OPAK does this through a combination of marine science, art and workshops, Morgan explained. In a typical year they would go into kindergarten through 12th-grade classrooms and teach supplemental workshops. If a class is learning about whales, for example, OPAK would come in and talk about whale acoustics, tailoring what they teach with the current curriculum and incorporating art projects “that give students a really easy medium to advocate for the ocean.”

“We always define advocacy as just telling a story,” Morgan said, which makes it easier for kids to understand. “We’re really giving our students that power to know that they can make change in their environment – their local environment, their regional environment – just by speaking up.”

The programs use art because “we think art is a really easy medium for students to express what they’ve learned and to talk about what they’ve learned. And it’s also a really good reinforcement of what they’ve learned,” Morgan said. One of the art projects, “suncatcher diatoms,” coordinates with a lesson on plankton. A diatom is a type of phytoplankton which are the base of the marine food web, Morgan said. “They’re the plants that photosynthesize and become the food for the rest of the ocean.” Students use biodegradable materials to make their own diatoms after looking at them under microscopes and make them into suncatchers, “because phytoplankton need sunlight,” he explained. The art ties everything together and also gives students something concrete to take home or put in the classroom to talk about, hopefully continuing the conversation.
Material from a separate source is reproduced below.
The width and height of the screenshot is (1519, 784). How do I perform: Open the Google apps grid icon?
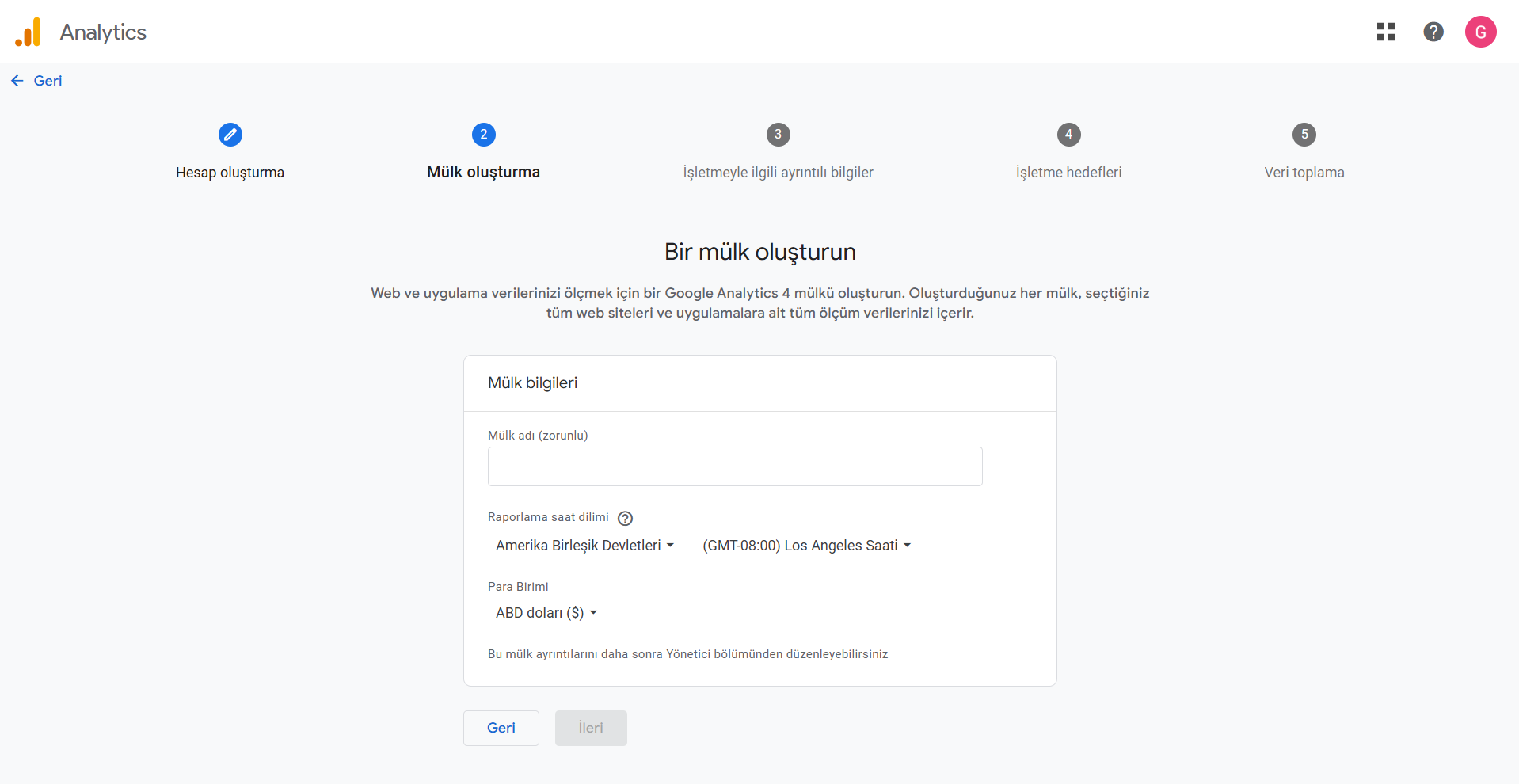1385,32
OPAK had been headquartered on Cape Cod, Massachusetts, but recently relocated to Highlands, where Colby grew up. Morgan said he was surprised at how similar the ecosystems are in Cape Cod and Monmouth County. He said as a nonnative New Jerseyan, he thought things would be at least somewhat different since hundreds of miles separates the two areas, but “there’s the same horseshoe crabs and bunker; there’s a lot of similar things which is awesome because we can now introduce our New Jersey students to our Cape Cod students, and they can compare and contrast.” Morgan said that has been one benefit of the virtual realm they’ve had to adjust to this year.

In addition to classroom teaching which has been cur tailed this year, OPAK offers The Blue Crew, a year-round program like Boy Scouts or Girl Scouts for students in fifth through eighth grades, and summer classes as well. The Blue Crew registration fee is $65 for the year and the group currently meets twice a month via Zoom. Upcoming topics for The Blue Crew include plankton, whale acoustics and whale migration, with activities like nature hikes, science experiments, art and engineering projects, music, films and more. Morgan said The Blue Crew uses team-building exercises to get the kids to open up and voice their ideas. “We treat them like adults, we treat them like our partners in this mission to save the ocean,” he said.
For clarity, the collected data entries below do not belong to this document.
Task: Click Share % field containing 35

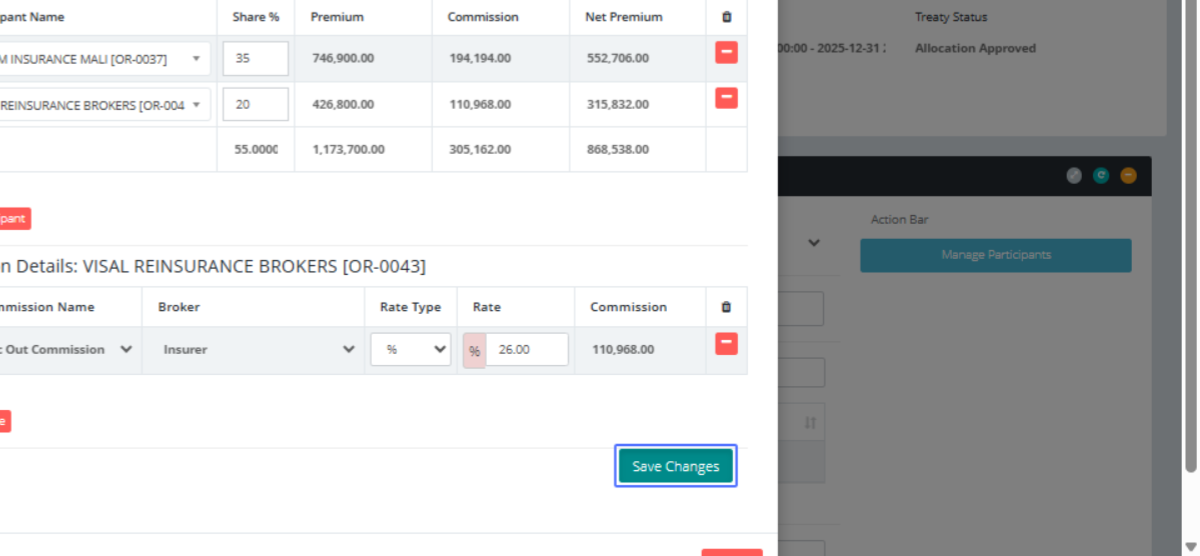Action: click(x=255, y=59)
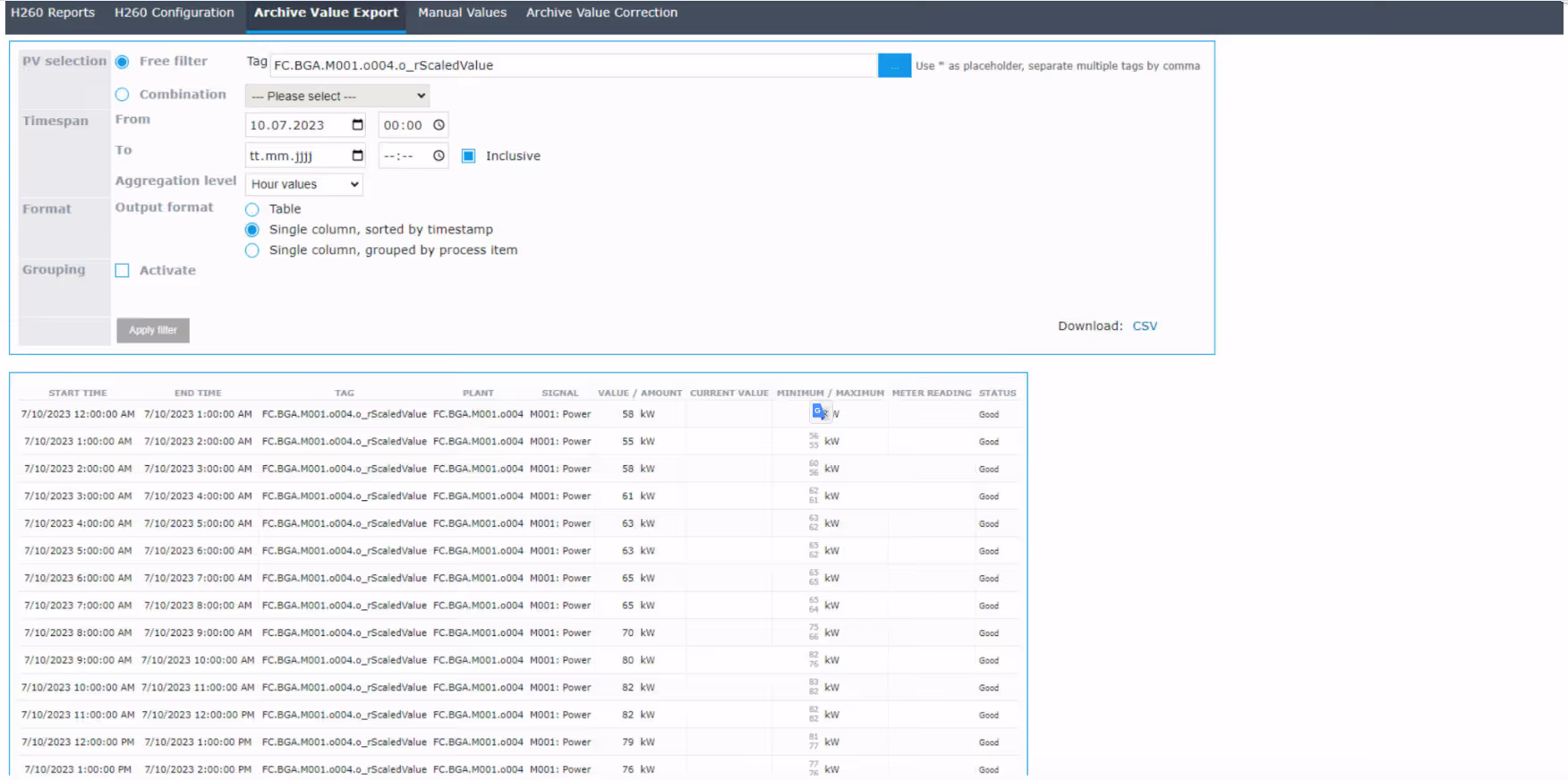Select the Combination radio button
Screen dimensions: 1568x780
pyautogui.click(x=122, y=95)
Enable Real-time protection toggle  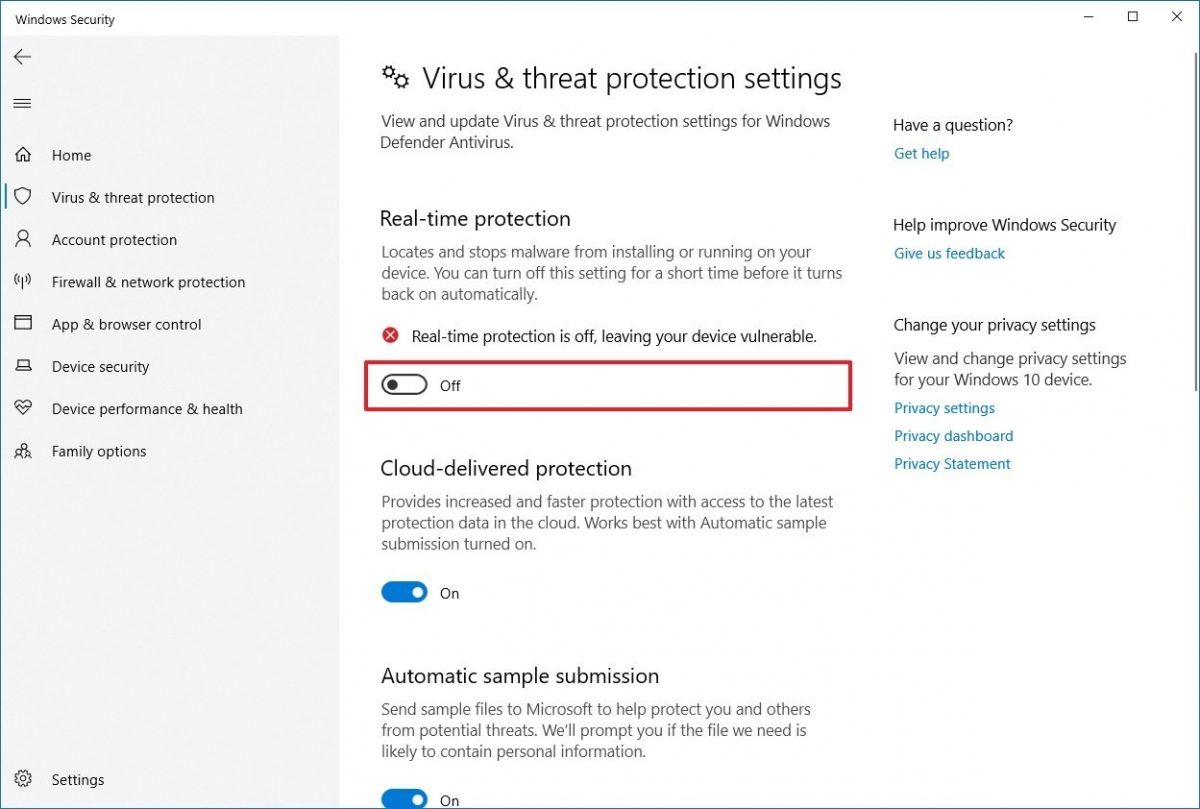tap(403, 384)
OPAK also holds week-long and three-day summer programs, including Ocean Heroes Week, Marine Megafauna Week, Intro to Marine Science, Seascapes and Planet Ocean 101. The programs are divided by grade – for example, Intro to Marine Science is for high schoolers while Ocean Heroes Week is for third through fifth graders – and tuition for the programs ranges from $175 to $400. Morgan said the programs are each presently limited to eight students because of current social distancing and gathering guidelines but that could change as state mandates change. All but two of the sessions will be hybrid with morning Zoom meetings and afternoon in-person activities.

Seascapes and Planet Ocean 101 are three-day, in-person only programs. More information about the programs and how to register can be found at opakedu.org/summer-2021.

Morgan said he realizes not every student is going to be passionate enough about the environment to become a lifelong learner in that subject, but hopes everyone OPAK reaches “can take something from what we’re teaching and apply that to their passions later in life. That’s also a success in our mind,” he said.

The Two River area features several nonprofits and groups that raise awareness and advocacy for the ocean, including Clean Ocean Action, American Littoral Society, Navesink Maritime Heritage Association, to name a few. Many of them hold summer camps and yearlong programs to educate youth.